— Шалишь, — кричал он, отбивая попытки Блица освободиться, — врешь! Уложен на лопатки. Сдавайся на милость. А то возьму за ноги и окуну в воду.
Продолжая возню, он оглянулся и увидел вылезшего из кабины на крыло бортмеханика Митчелла. Он смотрел на летчиков. Поймав взгляд русского командора, Митчелл осторожно спросил:
— Прикажете помочь, сэр? Или позвать полисмена?
Мочалов выпустил Блица и расхохотался:
— Не требуется, механик. До этого не дошло. Мы просто шутили… понимаете? Дурака валяли, — закончил он по-русски, не найдя соответствующего английского выражения.
Белесые брови Митчелла слегка приподнялись.
— Да, сэр, — вежливо, но недоверчиво сказал он.
— Знаете, Митчелл, — Мочалов поморщился, — перестаньте звать меня сэром. Я не сенатор и не шериф. Мне не нравится этот титул.
Вытирая ветошкой масло с пальцев и еще выше приподняв брови, Митчелл спокойно спросил:
— Как прикажете обращаться к вам, сэр?
Блиц фыркнул, зажимая рот. Мочалов растерялся.
— Если вам не удобно называть меня кэмрадом, как принято у нас, можете звать просто пилотом.
— Гуд, пайлот, — коротко ответил Митчелл и снова полез в кабину.
— Верняк, за сумасшедших считает, — флегматически заметил Блиц.
— Ничего, привыкнет… Хотел бы я залезть ему в нутро, — смеясь, сказал Мочалов, — наверно, сплошное удивление. Пусть поудивляется на первых порах — ему полезно. А вообще мы взяли, кажется, неплохих парней. Во-первых, дело знают, во-вторых, тоже молоды, вроде нас. Легче понять друг друга и договориться. Еще не зачерствели. А Митчелл совсем толковый малый. Сегодня утром спрашивает, включили ли мы в снабжение электростельки. А я и не знаю, с чем их едят. Оказалось, у них все летчики в зимнее время пользуют эту штучку. Кладется в сапоги и прямо включается в сеть. Обязательно дома нужно завести. Все ведь в ногах. Как ноги начнут стыть, сразу самочувствие теряешь.

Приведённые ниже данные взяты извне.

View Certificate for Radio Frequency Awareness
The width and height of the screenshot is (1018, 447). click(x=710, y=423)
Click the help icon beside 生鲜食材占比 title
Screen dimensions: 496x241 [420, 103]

— Это я заметил, — сказал Блиц, — у них… много внимания… к мелочам.
Он откинул обшлаг и посмотрел на часы.
— Ого! Тринадцать двадцать. Скоро штурмана приедут, и… фаруэл, Сан-Франциско.

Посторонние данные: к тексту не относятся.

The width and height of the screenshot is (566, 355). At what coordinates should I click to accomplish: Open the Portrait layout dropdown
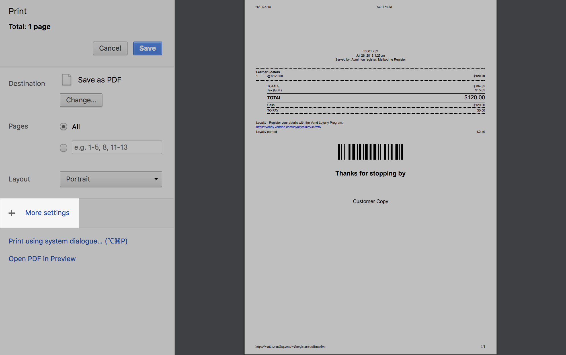point(111,179)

— Достали ли карты? — взволновался, вспомнив, Мочалов. — Наши все-таки неточны. Эх, была бы Аляска наша, летали бы как дома.
— Достанут, — успокоил Блиц, — обещали ведь… Слушай… у меня что-то под ложечкой… посасывает. Не сходить ли в кафе, пока они приедут.
— Можно, — согласился Мочалов, — зови Маркова.
— Марков… Марков, — закричал Блиц, приставив рупором ладони, — вылезай, пойдем заправимся на дорогу!
Мочалов пересек набережную, направляясь к постройкам. Он нарочно не стал ждать Маркова. С той ночи на пароходе, помня просьбу Маркова оставить его наедине с самим собой, Мочалов уклонялся от непосредственных разговоров с ним, ограничиваясь общими деловыми беседами. В конце концов, если человек нервничает и психует, пожалуй, лучше не нажимать на него. Возможно, в одиночку ему легче перебороть себя и справиться с непонятной депрессией. У всякого свой норов. Один выздоравливает в коллективе, другой в одиночестве. Наблюдая за Марковым со стороны, стараясь не навязываться, Мочалов с радостью замечал, что за трое суток в Сан-Франциско Марков значительно успокоился и выровнялся. Лихорадочная желчность исчезла, он распрямился, окреп и стал похож на прежнего Маркова, отличного, опытного летчика, прекрасного товарища. Было бы очень неприятно потерять его. Маркова любили и уважали в школе за доблестное боевое прошлое, за знания и опыт, за блестящие летные качества. Мочалов, со своими пятьюстами налетанными часами, был недорослем рядом с Марковым, давно потерявшим счет этим часам. И поэтому признаки выздоровления Маркова радовали Мочалова, как радовало бы собственное выздоровление.